The offensive splurge didn't last, but it didn't have to. For a short time anyway, the promise and potential of LaFleur's offense was out there for all to see.
"It felt crisp, it felt clean," LaFleur said. "We were getting chunk plays both in the run game and in the passing game. I thought our operation was good. We were converting on third down. I think the two third downs that we did not convert in the first half were the two short-yardage situations. So, the operation felt smooth."
If the Packers can smooth it out for four quarters, there's no telling where this season could end up. But as good as the offense was at the start, it was just as ineffective the rest of the way, something that can't be discounted.
The Packers had 167 yards and 21 points in the game's first 16 minutes, 168 yards and no points in the final 44. At 21-0, Rodgers had completed 10 of 11 passes for 141 yards and two touchdowns. For the rest of the game, he was 12-of-23 for 68 yards.
Still, it's hard not to look at the first three offensive series and imagine the possibilities because everything LaFleur talked about bringing to Green Bay was on display.
On the very first play, Rodgers used a play-action fake and found Adams deep for 39 yards. On second down, two backs — Jones and Jamaal Williams — were in the game, Williams went in motion and Rodgers threw a swing pass to Jones for 6 yards. Two plays later, they used the same motion, only this time Rodgers faked to Jones and found Williams with a screen pass on the other side, resulting in a 15-yard touchdown.
The Packers' second possession was highlighted by heavy usage of Adams. To free him from every-down coverage by the Vikings' best cornerback, Xavier Rhodes, LaFleur moved Adams into the slot or used him in bunch formations. Adams beat safeties for receptions of 21 and 6 yards, both of which converted third downs.
On the third scoring drive, LaFleur put Rodgers on the move. The quarterback rolled left and completed a 15-yard pass to Adams, then rolled right and tossed a 7-yard pass to Jones that he carried to the 2.
While all this was going on, LaFleur was also establishing the run with Jones, something the Packers couldn't do against the Bears.

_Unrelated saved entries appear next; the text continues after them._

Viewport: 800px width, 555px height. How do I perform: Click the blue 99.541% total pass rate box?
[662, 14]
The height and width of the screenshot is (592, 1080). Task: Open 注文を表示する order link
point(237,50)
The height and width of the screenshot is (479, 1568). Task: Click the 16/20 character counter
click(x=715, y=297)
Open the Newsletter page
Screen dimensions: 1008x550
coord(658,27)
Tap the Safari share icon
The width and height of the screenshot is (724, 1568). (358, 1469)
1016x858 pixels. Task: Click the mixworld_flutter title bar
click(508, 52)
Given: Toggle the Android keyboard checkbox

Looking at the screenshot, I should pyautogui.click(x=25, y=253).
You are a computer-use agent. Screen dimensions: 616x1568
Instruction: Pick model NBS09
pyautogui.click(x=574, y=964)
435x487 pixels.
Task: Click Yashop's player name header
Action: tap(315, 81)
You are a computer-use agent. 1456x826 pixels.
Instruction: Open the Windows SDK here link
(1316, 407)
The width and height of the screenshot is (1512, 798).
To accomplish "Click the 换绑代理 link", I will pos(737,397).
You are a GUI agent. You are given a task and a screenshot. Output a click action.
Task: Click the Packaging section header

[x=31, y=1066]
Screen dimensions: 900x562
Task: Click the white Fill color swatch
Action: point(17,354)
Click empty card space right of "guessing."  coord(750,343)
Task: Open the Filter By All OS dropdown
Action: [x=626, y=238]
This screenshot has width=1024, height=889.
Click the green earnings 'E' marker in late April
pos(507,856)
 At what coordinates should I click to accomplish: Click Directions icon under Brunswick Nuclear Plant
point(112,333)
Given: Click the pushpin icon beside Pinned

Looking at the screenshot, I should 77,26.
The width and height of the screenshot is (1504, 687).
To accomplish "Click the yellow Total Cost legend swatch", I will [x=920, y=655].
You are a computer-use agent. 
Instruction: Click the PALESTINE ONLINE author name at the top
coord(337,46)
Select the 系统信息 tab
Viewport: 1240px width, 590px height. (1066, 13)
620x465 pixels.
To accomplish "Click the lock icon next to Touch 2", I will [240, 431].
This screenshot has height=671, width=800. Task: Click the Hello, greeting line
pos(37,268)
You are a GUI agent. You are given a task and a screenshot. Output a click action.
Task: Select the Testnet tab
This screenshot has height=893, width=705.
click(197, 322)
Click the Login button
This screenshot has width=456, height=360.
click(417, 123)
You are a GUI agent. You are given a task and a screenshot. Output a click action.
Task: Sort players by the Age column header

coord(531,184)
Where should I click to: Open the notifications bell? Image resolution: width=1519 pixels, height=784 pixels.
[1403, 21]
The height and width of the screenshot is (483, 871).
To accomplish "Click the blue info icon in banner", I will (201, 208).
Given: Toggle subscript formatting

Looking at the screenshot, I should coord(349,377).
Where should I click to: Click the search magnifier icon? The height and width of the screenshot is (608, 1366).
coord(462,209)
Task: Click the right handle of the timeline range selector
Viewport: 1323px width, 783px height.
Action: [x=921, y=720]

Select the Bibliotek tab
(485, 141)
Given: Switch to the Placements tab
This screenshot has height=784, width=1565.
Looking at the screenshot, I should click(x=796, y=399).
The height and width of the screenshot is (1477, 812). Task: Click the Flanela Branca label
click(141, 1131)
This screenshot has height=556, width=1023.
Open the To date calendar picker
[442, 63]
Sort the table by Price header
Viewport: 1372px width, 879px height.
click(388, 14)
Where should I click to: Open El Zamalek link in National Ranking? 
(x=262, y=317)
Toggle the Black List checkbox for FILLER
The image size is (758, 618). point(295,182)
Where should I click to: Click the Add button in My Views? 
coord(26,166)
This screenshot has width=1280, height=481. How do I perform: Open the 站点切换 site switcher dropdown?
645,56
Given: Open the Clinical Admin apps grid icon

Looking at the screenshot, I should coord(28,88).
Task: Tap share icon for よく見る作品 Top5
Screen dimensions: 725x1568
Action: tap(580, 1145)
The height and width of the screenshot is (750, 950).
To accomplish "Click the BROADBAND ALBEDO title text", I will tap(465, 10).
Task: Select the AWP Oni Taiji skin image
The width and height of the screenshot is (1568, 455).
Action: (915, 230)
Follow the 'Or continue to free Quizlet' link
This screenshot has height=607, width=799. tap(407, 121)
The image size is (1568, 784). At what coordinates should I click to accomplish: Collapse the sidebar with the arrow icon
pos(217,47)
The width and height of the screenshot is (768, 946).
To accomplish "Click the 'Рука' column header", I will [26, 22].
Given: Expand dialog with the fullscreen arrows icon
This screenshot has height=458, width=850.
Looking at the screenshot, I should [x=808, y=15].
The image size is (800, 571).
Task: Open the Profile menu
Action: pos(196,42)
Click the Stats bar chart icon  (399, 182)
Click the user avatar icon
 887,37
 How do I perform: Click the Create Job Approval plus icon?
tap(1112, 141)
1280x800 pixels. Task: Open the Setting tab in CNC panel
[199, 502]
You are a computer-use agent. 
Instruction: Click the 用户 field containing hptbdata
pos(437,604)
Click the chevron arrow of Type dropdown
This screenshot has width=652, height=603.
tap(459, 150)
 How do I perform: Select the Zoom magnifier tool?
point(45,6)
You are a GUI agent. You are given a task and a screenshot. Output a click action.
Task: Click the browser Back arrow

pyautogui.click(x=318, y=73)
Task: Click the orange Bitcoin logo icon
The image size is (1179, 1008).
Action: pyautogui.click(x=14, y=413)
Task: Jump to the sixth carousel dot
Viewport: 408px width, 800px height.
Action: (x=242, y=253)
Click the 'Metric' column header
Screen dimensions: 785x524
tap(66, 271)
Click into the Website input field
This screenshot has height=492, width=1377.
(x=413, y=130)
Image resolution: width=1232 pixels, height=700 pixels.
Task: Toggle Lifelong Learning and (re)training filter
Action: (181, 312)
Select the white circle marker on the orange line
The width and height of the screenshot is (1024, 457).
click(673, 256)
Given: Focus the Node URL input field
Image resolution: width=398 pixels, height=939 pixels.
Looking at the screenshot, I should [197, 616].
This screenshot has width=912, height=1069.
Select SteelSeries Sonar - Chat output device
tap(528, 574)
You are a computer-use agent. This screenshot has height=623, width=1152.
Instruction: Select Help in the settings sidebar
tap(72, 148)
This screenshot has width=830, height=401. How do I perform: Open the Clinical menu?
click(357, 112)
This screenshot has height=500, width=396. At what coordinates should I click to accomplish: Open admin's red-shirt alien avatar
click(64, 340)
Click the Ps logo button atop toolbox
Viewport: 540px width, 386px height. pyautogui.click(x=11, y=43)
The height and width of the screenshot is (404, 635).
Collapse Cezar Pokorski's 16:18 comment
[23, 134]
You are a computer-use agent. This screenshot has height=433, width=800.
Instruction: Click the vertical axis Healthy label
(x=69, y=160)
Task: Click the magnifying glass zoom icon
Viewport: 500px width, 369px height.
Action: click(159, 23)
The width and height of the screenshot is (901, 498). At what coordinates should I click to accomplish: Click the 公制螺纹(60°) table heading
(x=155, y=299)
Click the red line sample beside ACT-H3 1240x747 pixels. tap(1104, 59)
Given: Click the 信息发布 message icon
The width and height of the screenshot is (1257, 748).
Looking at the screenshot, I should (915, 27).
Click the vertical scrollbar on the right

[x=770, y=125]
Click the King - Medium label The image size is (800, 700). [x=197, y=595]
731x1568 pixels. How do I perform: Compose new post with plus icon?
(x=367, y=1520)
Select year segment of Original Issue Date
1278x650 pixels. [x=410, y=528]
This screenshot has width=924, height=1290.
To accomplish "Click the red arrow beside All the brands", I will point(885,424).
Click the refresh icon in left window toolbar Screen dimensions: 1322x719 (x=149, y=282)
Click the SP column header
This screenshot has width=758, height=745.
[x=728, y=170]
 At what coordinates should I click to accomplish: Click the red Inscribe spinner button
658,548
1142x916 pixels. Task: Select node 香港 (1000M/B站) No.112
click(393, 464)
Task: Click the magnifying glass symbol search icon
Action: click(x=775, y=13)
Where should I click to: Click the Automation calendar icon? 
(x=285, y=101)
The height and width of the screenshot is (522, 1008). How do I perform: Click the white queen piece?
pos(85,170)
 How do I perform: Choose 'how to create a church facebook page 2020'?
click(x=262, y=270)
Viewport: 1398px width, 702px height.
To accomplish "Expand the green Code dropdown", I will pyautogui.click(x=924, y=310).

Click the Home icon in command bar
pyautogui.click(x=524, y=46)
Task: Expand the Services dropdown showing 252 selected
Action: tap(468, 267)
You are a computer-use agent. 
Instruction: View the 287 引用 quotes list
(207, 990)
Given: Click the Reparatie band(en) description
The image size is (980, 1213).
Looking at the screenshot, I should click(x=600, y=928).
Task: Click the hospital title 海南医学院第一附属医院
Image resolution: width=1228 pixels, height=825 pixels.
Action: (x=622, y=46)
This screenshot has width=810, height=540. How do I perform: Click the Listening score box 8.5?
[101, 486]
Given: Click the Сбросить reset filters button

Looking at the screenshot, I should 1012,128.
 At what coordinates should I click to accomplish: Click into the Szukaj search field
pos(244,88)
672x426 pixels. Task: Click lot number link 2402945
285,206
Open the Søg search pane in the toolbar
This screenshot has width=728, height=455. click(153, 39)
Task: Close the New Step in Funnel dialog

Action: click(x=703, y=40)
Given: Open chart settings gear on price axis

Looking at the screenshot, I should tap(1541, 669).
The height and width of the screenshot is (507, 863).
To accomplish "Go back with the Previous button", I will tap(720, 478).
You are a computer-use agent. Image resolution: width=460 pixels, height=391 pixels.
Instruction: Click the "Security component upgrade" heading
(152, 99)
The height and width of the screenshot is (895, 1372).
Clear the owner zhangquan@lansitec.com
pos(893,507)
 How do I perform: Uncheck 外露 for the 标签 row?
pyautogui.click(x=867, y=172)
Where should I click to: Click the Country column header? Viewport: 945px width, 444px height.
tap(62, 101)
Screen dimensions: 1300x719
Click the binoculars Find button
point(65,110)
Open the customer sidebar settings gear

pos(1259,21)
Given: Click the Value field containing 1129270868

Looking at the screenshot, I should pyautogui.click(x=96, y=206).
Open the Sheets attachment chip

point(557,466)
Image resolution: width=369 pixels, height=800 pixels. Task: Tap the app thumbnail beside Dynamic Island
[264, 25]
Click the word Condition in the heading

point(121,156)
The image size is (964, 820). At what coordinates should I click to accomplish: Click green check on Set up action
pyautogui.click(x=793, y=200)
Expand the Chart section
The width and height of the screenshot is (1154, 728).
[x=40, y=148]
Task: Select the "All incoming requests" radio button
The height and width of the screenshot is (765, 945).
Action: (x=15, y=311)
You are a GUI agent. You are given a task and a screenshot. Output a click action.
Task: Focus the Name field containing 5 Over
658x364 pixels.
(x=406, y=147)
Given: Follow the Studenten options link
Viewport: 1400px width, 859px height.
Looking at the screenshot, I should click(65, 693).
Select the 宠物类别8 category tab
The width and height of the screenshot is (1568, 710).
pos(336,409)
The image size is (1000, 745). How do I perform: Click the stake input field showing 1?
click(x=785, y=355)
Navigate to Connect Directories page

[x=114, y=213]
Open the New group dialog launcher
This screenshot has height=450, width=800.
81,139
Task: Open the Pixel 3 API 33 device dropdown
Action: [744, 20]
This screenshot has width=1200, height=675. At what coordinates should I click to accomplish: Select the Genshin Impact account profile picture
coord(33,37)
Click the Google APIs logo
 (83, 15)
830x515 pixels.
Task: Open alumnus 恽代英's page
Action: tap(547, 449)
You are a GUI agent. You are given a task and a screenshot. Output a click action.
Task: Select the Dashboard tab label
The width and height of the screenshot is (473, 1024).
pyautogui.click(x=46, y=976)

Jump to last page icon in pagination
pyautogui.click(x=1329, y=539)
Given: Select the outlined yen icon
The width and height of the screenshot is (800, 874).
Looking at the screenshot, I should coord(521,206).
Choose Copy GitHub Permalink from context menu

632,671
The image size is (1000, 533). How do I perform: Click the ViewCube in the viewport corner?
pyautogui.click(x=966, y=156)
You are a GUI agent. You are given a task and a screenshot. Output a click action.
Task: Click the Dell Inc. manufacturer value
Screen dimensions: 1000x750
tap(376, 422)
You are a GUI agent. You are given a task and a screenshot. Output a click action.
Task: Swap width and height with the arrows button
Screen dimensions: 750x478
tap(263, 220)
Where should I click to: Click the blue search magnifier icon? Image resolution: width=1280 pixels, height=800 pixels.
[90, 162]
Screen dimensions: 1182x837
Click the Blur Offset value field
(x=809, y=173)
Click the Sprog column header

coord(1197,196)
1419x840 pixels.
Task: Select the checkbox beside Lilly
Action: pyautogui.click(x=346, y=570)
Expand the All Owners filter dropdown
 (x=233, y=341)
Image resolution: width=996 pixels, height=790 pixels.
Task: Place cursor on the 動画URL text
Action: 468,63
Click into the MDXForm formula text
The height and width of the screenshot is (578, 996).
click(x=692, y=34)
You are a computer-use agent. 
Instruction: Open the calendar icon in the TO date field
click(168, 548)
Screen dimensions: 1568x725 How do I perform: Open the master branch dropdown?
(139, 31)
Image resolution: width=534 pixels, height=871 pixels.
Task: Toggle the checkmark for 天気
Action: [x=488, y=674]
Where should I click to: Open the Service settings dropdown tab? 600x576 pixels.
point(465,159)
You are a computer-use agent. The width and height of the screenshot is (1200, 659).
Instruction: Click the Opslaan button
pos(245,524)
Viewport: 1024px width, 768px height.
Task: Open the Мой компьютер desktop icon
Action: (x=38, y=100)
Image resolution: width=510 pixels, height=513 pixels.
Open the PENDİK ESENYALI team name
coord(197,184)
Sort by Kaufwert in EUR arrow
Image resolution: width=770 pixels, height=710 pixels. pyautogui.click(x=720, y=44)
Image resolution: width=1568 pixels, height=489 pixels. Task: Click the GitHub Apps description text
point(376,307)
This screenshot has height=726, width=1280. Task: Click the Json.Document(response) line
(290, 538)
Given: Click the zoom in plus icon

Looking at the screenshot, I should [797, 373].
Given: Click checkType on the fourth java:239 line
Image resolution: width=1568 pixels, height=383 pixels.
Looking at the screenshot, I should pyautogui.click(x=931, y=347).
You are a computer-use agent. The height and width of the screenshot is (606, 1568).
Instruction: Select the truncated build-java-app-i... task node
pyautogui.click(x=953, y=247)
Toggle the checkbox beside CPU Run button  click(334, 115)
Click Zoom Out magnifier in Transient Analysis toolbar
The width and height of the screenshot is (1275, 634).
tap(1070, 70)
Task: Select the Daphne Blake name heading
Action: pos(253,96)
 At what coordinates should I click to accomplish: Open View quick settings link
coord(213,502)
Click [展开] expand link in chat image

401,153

"We came out hot," Jones said. "We thought we could do no wrong. We've just got to continue to work at it because the fourth drive, fifth drive, sixth drive, we want points on those as well. You want something positive to move the ball. We did come out with a great start though, which is what coach wanted, but we've got to continue to build on that."
They'll have to because once the Packers went off their script, things didn't go so well. The Vikings' zone coverage kept the Packers receivers from getting open and the offense was never able to adjust.
Still, this was the first time Packers fans got to see the dizzying array of motions and actions in LaFleur's offense and the big plays that result from them. For one quarter anyway, the fans had to like what they saw.
Packers trade Davis
The Oakland Raiders acquired wide receiver/returner Trevor Davis from the Packers, according to multiple reports Wednesday, Sept. 18.
The compensation for Davis has yet to be reported.
Davis, 26, was a fifth-round pick of the Packers in 2016. He has one catch for 28 yards through two games this season along with three punt returns for 1 yard.
He has 40 punt returns for 449 yards (11.2 average) and 35 kick returns for 791 yards (22.6 average) in his career, along with nine catches for 122 yards and a touchdown.
Davis had five receptions for 78 yards and a touchdown against the Raiders in a preseason game Aug. 22.